Дружинники ахнули. Потом послышался ропот. Варяжко успел кое-кого помять, задавить, а кто-то помнил и его победное бегство из Киева, когда устлал свою дорогу трупами.

– Тварь! – вскрикнул Варяжко яростно. – Раб! Знаю, как отпустишь! С выжженными глазами и обрубленными руками? Да еще и язык вырвешь, чтобы не сказал о тебе правду? И зубы повыбиваешь, потому что и зубами буду тебя грызть, убийца, нечеловек!

Он горящими глазами прожигал князя насквозь. Владимир сказал холодно и веско:

– Это было бы для тебя слишком много. Ишь, в мученики лезешь! Новый Хирон… или Хилон отыскался… Уйдешь цел и невредим. Эй, верните этому коня и зброю!

Варяжко поперхнулся от ярости. Его глаза едва не вылезали из орбит. Владимир кивком послал двух к пленнику. Ножами быстро перехватили веревку, а коваль тремя мощными ударами расклепал цепь. Варяжко напрягся, цепь со звоном лопнула. Дружинники взяли копья наперевес, держа Варяжко в круге. Трое преградили путь к князю.

Варяжко растирал распухшие кисти, смотрел исподлобья. Лицо перекошено ненавистью. Зубы скрипнули, когда он процедил:

– Ты, раб, ждешь, что брошусь тебе в ноги?

– Не жду.

– Думаешь, буду благодарен за свою жизнь?

– Нет.

– У воина нет ничего, кроме чести! Я снова подниму против тебя племена.

– Знаю, – ответил Владимир.

Варяжко потряс руками, восстанавливая ток крови. Неподалеку радостно заржал конь, услышал хозяина. Его едва удерживали под уздцы двое отроков.

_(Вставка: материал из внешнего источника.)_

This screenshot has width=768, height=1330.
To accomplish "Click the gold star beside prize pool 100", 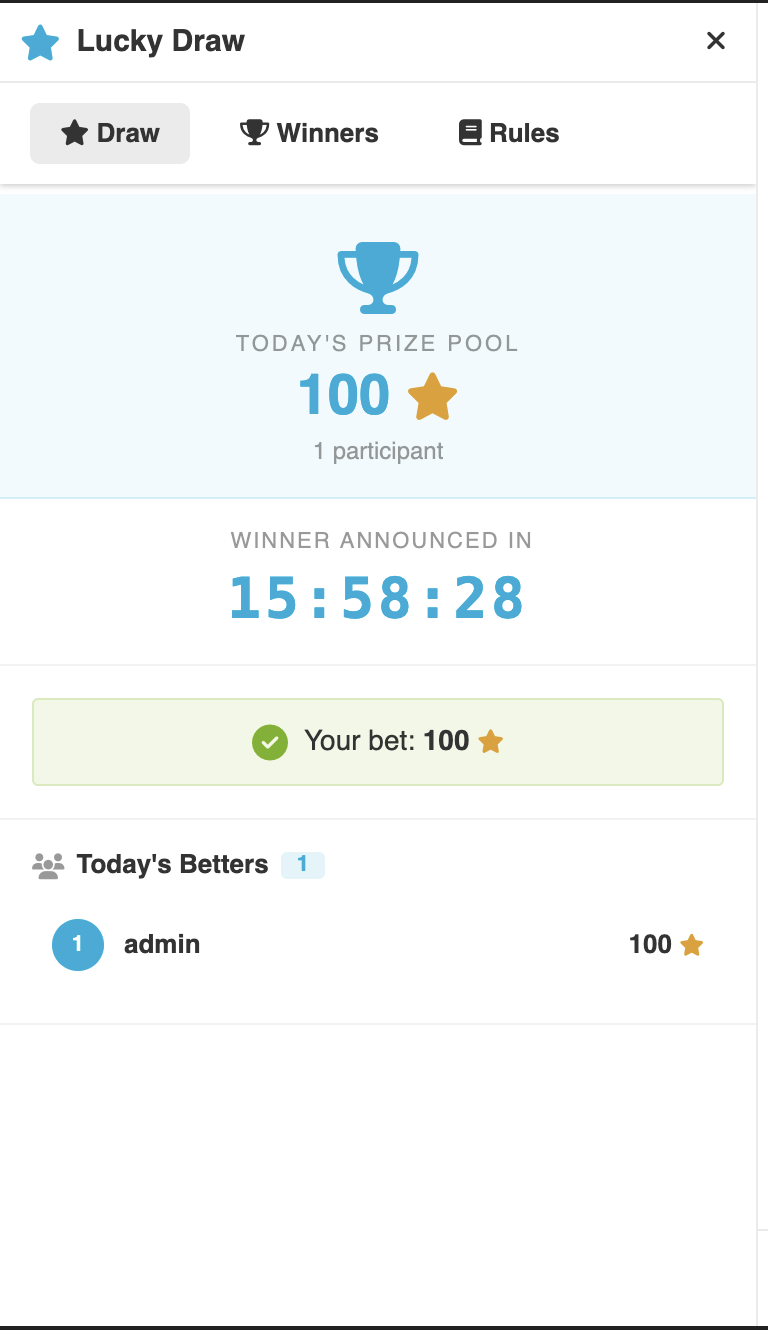I will (433, 396).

Еще неверяще, Варяжко поставил ногу в стремя, оглянулся. Лицо князя непроницаемо, дружинники смотрели враждебно. Варяжко тяжело уселся в седло, подтянул поводья.

– Меч тебе вернут в воротах, – бросил Владимир.

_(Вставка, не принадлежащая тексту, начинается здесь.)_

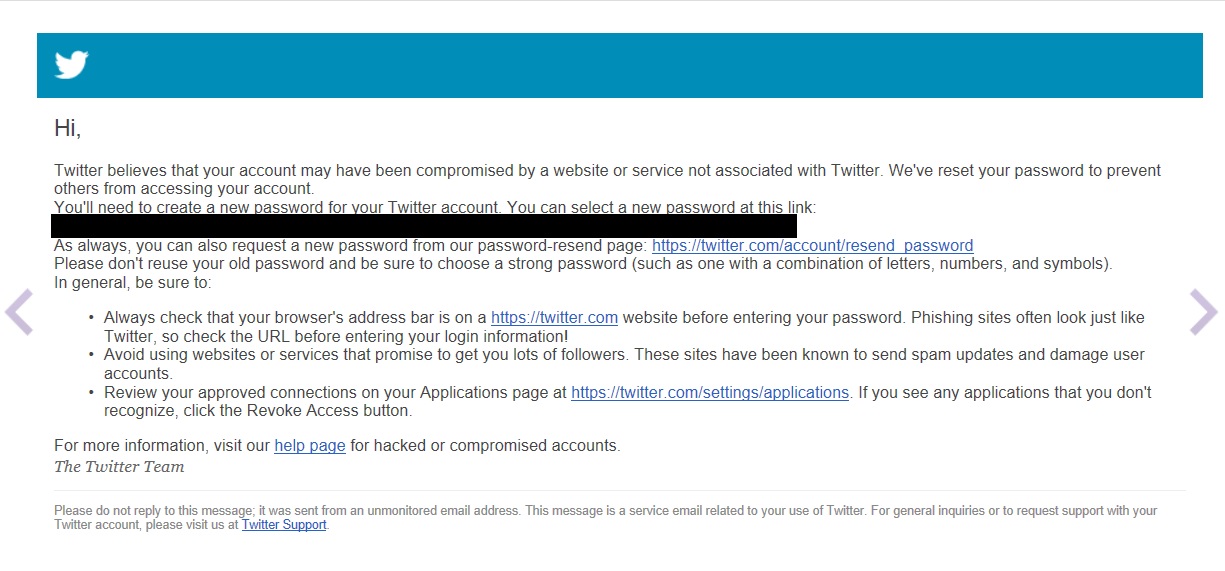Click the "Hi," greeting text

click(x=67, y=128)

Он повернул коня, поехал, словно совсем забыв о проклятом враге. Это привело Варяжко в неистовую ярость:

– Что за новую подлость ты придумал, раб? Все равно я твой враг навеки!

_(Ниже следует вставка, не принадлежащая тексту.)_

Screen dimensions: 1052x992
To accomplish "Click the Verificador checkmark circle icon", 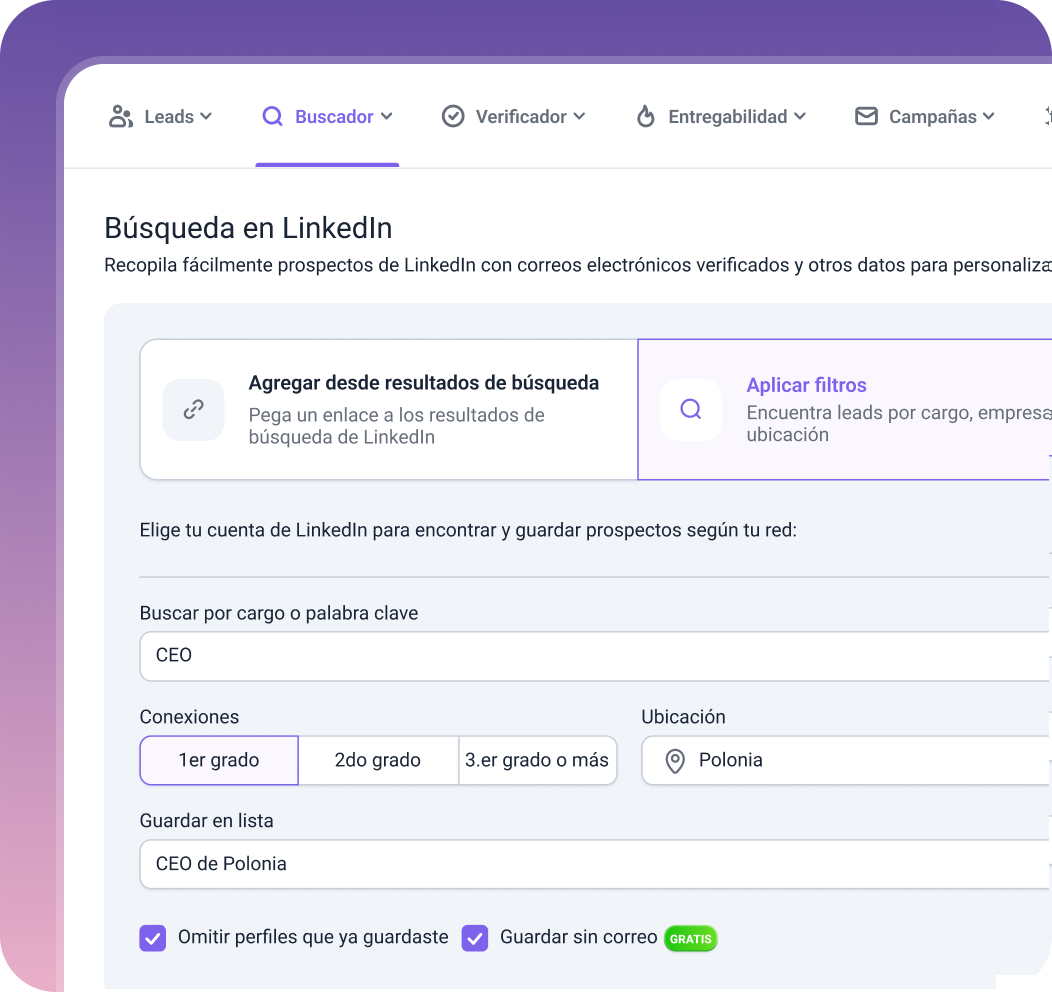I will click(453, 117).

Владимир чуть обернулся в седле. Голос его был все таким же холодным:

– Что такое снести голову? Это всего лишь убить. А мне приятнее видеть победу. Разве не радость мне, подлому убийце, видеть, как ты, честный и благородный, падаешь все ниже? Если ты уже таков, то, надеюсь, тот же конец ждет и других моих противников… Снести голову – уйдешь из жизни героем. А так озвереешь еще больше, станешь ночным татем. В конце концов тебя забьют мужики кольями за кражу коней. Такой твой конец мне как медом по сердцу.

Варяжко даже опешил:

– Такой конец… меня?

Владимир придержал коня, что рвался вскачь.

– А за что бьешься теперь? Тебя слепит ненависть. Ты уже не рыцарь, ты – разбойник. Я устрояю землю Русскую, а ты поднимаешь мятежи, сеешь рознь. Раньше ты говорил, что Русь должна быть единой, а теперь из ненависти ко мне готов раздробить на мелкие уделы, перессорить, залить все кровью… Подлеешь, Варяжко!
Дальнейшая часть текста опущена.